Retype the data in its entirety, with no word changed.

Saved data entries
○ ○ ○ ○

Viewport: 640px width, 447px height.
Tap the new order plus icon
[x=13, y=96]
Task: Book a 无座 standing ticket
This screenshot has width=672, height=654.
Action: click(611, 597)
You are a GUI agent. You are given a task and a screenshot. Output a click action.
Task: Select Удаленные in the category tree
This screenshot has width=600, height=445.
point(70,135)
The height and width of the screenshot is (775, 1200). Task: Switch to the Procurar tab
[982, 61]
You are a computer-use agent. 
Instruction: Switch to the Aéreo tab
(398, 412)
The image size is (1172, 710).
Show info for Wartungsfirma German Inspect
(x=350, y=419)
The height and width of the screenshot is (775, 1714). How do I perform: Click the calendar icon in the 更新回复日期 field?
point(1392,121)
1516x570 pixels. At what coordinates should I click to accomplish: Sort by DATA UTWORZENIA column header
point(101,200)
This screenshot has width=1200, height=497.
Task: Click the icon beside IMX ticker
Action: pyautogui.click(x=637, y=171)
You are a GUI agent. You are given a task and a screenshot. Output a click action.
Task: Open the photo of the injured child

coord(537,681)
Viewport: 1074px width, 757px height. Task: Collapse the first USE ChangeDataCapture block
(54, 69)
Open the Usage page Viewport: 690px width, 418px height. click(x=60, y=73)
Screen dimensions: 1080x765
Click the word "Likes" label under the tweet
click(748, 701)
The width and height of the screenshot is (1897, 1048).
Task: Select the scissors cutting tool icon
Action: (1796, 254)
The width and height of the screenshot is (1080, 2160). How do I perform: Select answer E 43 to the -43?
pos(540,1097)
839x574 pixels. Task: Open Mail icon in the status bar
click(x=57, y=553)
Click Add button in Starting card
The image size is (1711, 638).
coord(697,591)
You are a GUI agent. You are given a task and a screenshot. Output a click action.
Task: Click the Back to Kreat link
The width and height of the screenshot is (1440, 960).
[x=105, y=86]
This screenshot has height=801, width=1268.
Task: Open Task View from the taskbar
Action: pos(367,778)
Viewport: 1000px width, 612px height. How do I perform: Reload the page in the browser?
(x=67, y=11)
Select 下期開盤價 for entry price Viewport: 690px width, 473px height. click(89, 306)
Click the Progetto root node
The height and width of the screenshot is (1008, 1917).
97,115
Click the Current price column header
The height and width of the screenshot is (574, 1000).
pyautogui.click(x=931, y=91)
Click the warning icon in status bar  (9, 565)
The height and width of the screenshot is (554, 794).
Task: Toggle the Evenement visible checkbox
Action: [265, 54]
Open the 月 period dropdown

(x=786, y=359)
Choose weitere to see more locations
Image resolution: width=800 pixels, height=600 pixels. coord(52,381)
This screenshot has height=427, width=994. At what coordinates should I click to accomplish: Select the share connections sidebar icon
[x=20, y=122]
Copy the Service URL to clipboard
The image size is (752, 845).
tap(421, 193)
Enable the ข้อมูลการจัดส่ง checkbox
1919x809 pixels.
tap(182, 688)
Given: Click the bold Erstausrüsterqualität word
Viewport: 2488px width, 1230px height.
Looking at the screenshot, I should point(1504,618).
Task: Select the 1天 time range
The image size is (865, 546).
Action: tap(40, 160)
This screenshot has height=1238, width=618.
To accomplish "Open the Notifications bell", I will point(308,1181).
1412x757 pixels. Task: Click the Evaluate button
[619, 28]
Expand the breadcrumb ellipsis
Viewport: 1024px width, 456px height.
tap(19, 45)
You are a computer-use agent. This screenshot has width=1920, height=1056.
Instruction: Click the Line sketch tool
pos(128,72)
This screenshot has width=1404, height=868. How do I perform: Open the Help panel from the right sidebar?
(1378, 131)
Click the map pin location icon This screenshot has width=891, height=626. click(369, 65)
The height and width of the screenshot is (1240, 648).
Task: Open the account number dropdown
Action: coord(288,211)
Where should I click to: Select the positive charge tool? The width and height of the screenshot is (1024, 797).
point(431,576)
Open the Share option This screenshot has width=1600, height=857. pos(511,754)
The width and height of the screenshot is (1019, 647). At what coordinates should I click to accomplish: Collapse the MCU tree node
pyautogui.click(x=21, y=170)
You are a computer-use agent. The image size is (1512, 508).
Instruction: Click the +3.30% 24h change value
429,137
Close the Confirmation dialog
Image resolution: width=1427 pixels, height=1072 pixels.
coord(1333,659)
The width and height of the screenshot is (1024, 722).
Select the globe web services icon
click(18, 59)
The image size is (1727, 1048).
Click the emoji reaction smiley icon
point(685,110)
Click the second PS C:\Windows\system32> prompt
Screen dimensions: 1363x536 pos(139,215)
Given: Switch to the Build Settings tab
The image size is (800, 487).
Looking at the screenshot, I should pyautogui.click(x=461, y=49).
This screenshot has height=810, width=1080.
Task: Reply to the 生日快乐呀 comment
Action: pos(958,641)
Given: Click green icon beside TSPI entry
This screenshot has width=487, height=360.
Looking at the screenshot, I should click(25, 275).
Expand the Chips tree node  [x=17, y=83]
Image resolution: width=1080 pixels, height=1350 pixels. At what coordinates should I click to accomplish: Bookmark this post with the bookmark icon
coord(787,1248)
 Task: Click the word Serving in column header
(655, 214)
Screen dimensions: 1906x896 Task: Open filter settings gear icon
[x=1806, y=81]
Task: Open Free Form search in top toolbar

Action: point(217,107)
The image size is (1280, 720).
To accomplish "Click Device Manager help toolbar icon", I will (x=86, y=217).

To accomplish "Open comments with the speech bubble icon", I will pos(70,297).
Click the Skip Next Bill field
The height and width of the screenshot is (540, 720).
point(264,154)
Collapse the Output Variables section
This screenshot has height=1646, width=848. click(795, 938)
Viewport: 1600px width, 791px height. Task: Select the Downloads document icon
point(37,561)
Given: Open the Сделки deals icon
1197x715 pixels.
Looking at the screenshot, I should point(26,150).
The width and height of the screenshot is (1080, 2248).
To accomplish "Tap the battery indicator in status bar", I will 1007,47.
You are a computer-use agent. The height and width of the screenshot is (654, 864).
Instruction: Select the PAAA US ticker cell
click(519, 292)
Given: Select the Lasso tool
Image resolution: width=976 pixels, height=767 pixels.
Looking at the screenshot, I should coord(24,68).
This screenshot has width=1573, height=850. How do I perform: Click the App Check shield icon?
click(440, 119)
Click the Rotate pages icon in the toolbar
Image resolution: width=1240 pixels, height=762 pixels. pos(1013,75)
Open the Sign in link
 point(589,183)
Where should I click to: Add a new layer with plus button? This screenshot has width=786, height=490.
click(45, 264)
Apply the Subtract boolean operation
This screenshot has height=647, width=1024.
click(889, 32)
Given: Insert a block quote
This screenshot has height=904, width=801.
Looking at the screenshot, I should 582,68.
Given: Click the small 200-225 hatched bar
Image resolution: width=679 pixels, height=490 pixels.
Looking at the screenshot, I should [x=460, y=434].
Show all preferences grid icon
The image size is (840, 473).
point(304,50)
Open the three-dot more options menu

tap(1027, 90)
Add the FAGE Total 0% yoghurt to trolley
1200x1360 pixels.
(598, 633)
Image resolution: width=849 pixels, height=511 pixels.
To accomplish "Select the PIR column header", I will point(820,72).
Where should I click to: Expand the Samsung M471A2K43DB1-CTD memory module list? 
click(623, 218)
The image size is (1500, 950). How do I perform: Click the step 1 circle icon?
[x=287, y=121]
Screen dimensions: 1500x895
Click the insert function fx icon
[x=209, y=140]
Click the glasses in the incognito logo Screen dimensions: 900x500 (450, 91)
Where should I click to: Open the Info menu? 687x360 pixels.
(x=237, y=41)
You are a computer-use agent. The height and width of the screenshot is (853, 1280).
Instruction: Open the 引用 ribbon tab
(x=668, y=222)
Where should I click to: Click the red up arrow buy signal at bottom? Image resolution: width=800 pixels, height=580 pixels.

○ ○ ○ ○

- **ANSWER SPACE**
Viewport: 640px width, 447px height.
Tap the new order plus icon
[x=13, y=96]
Task: Book a 无座 standing ticket
This screenshot has width=672, height=654.
Action: click(611, 597)
You are a GUI agent. You are given a task and a screenshot. Output a click action.
Task: Select Удаленные in the category tree
This screenshot has width=600, height=445.
point(70,135)
The height and width of the screenshot is (775, 1200). Task: Switch to the Procurar tab
[982, 61]
You are a computer-use agent. 
Instruction: Switch to the Aéreo tab
(398, 412)
The image size is (1172, 710).
Show info for Wartungsfirma German Inspect
(x=350, y=419)
The height and width of the screenshot is (775, 1714). How do I perform: Click the calendar icon in the 更新回复日期 field?
point(1392,121)
1516x570 pixels. At what coordinates should I click to accomplish: Sort by DATA UTWORZENIA column header
point(101,200)
This screenshot has width=1200, height=497.
Task: Click the icon beside IMX ticker
Action: pyautogui.click(x=637, y=171)
You are a GUI agent. You are given a task and a screenshot. Output a click action.
Task: Open the photo of the injured child

coord(537,681)
Viewport: 1074px width, 757px height. Task: Collapse the first USE ChangeDataCapture block
(54, 69)
Open the Usage page Viewport: 690px width, 418px height. click(x=60, y=73)
Screen dimensions: 1080x765
Click the word "Likes" label under the tweet
click(748, 701)
The width and height of the screenshot is (1897, 1048).
Task: Select the scissors cutting tool icon
Action: (1796, 254)
The width and height of the screenshot is (1080, 2160). How do I perform: Select answer E 43 to the -43?
pos(540,1097)
839x574 pixels. Task: Open Mail icon in the status bar
click(x=57, y=553)
Click Add button in Starting card
The image size is (1711, 638).
coord(697,591)
You are a GUI agent. You are given a task and a screenshot. Output a click action.
Task: Click the Back to Kreat link
The width and height of the screenshot is (1440, 960).
[x=105, y=86]
This screenshot has height=801, width=1268.
Task: Open Task View from the taskbar
Action: pos(367,778)
Viewport: 1000px width, 612px height. How do I perform: Reload the page in the browser?
(x=67, y=11)
Select 下期開盤價 for entry price Viewport: 690px width, 473px height. click(89, 306)
Click the Progetto root node
The height and width of the screenshot is (1008, 1917).
97,115
Click the Current price column header
The height and width of the screenshot is (574, 1000).
pyautogui.click(x=931, y=91)
Click the warning icon in status bar  (9, 565)
The height and width of the screenshot is (554, 794).
Task: Toggle the Evenement visible checkbox
Action: [265, 54]
Open the 月 period dropdown

(x=786, y=359)
Choose weitere to see more locations
Image resolution: width=800 pixels, height=600 pixels. coord(52,381)
This screenshot has height=427, width=994. At what coordinates should I click to accomplish: Select the share connections sidebar icon
[x=20, y=122]
Copy the Service URL to clipboard
The image size is (752, 845).
tap(421, 193)
Enable the ข้อมูลการจัดส่ง checkbox
1919x809 pixels.
tap(182, 688)
Given: Click the bold Erstausrüsterqualität word
Viewport: 2488px width, 1230px height.
Looking at the screenshot, I should point(1504,618).
Task: Select the 1天 time range
The image size is (865, 546).
Action: tap(40, 160)
This screenshot has height=1238, width=618.
To accomplish "Open the Notifications bell", I will point(308,1181).
1412x757 pixels. Task: Click the Evaluate button
[619, 28]
Expand the breadcrumb ellipsis
Viewport: 1024px width, 456px height.
tap(19, 45)
You are a computer-use agent. This screenshot has width=1920, height=1056.
Instruction: Click the Line sketch tool
pos(128,72)
This screenshot has width=1404, height=868. How do I perform: Open the Help panel from the right sidebar?
(1378, 131)
Click the map pin location icon This screenshot has width=891, height=626. click(369, 65)
The height and width of the screenshot is (1240, 648).
Task: Open the account number dropdown
Action: coord(288,211)
Where should I click to: Select the positive charge tool? The width and height of the screenshot is (1024, 797).
point(431,576)
Open the Share option This screenshot has width=1600, height=857. pos(511,754)
The width and height of the screenshot is (1019, 647). At what coordinates should I click to accomplish: Collapse the MCU tree node
pyautogui.click(x=21, y=170)
You are a computer-use agent. The image size is (1512, 508).
Instruction: Click the +3.30% 24h change value
429,137
Close the Confirmation dialog
Image resolution: width=1427 pixels, height=1072 pixels.
coord(1333,659)
The width and height of the screenshot is (1024, 722).
Select the globe web services icon
click(18, 59)
The image size is (1727, 1048).
Click the emoji reaction smiley icon
point(685,110)
Click the second PS C:\Windows\system32> prompt
Screen dimensions: 1363x536 pos(139,215)
Given: Switch to the Build Settings tab
The image size is (800, 487).
Looking at the screenshot, I should pyautogui.click(x=461, y=49).
This screenshot has height=810, width=1080.
Task: Reply to the 生日快乐呀 comment
Action: pos(958,641)
Given: Click green icon beside TSPI entry
This screenshot has width=487, height=360.
Looking at the screenshot, I should click(25, 275).
Expand the Chips tree node  [x=17, y=83]
Image resolution: width=1080 pixels, height=1350 pixels. At what coordinates should I click to accomplish: Bookmark this post with the bookmark icon
coord(787,1248)
 Task: Click the word Serving in column header
(655, 214)
Screen dimensions: 1906x896 Task: Open filter settings gear icon
[x=1806, y=81]
Task: Open Free Form search in top toolbar

Action: point(217,107)
The image size is (1280, 720).
To accomplish "Click Device Manager help toolbar icon", I will (x=86, y=217).

To accomplish "Open comments with the speech bubble icon", I will pos(70,297).
Click the Skip Next Bill field
The height and width of the screenshot is (540, 720).
point(264,154)
Collapse the Output Variables section
This screenshot has height=1646, width=848. click(795, 938)
Viewport: 1600px width, 791px height. Task: Select the Downloads document icon
point(37,561)
Given: Open the Сделки deals icon
1197x715 pixels.
Looking at the screenshot, I should point(26,150).
The width and height of the screenshot is (1080, 2248).
To accomplish "Tap the battery indicator in status bar", I will 1007,47.
You are a computer-use agent. The height and width of the screenshot is (654, 864).
Instruction: Select the PAAA US ticker cell
click(519, 292)
Given: Select the Lasso tool
Image resolution: width=976 pixels, height=767 pixels.
Looking at the screenshot, I should coord(24,68).
This screenshot has width=1573, height=850. How do I perform: Click the App Check shield icon?
click(440, 119)
Click the Rotate pages icon in the toolbar
Image resolution: width=1240 pixels, height=762 pixels. pos(1013,75)
Open the Sign in link
 point(589,183)
Where should I click to: Add a new layer with plus button? This screenshot has width=786, height=490.
click(45, 264)
Apply the Subtract boolean operation
This screenshot has height=647, width=1024.
click(889, 32)
Given: Insert a block quote
This screenshot has height=904, width=801.
Looking at the screenshot, I should 582,68.
Given: Click the small 200-225 hatched bar
Image resolution: width=679 pixels, height=490 pixels.
Looking at the screenshot, I should [x=460, y=434].
Show all preferences grid icon
The image size is (840, 473).
point(304,50)
Open the three-dot more options menu

tap(1027, 90)
Add the FAGE Total 0% yoghurt to trolley
1200x1360 pixels.
(598, 633)
Image resolution: width=849 pixels, height=511 pixels.
To accomplish "Select the PIR column header", I will point(820,72).
Where should I click to: Expand the Samsung M471A2K43DB1-CTD memory module list? 
click(623, 218)
The image size is (1500, 950). How do I perform: Click the step 1 circle icon?
[x=287, y=121]
Screen dimensions: 1500x895
Click the insert function fx icon
[x=209, y=140]
Click the glasses in the incognito logo Screen dimensions: 900x500 (450, 91)
Where should I click to: Open the Info menu? 687x360 pixels.
(x=237, y=41)
You are a computer-use agent. The height and width of the screenshot is (853, 1280).
Instruction: Open the 引用 ribbon tab
(x=668, y=222)
Where should I click to: Click the red up arrow buy signal at bottom? Image resolution: width=800 pixels, height=580 pixels.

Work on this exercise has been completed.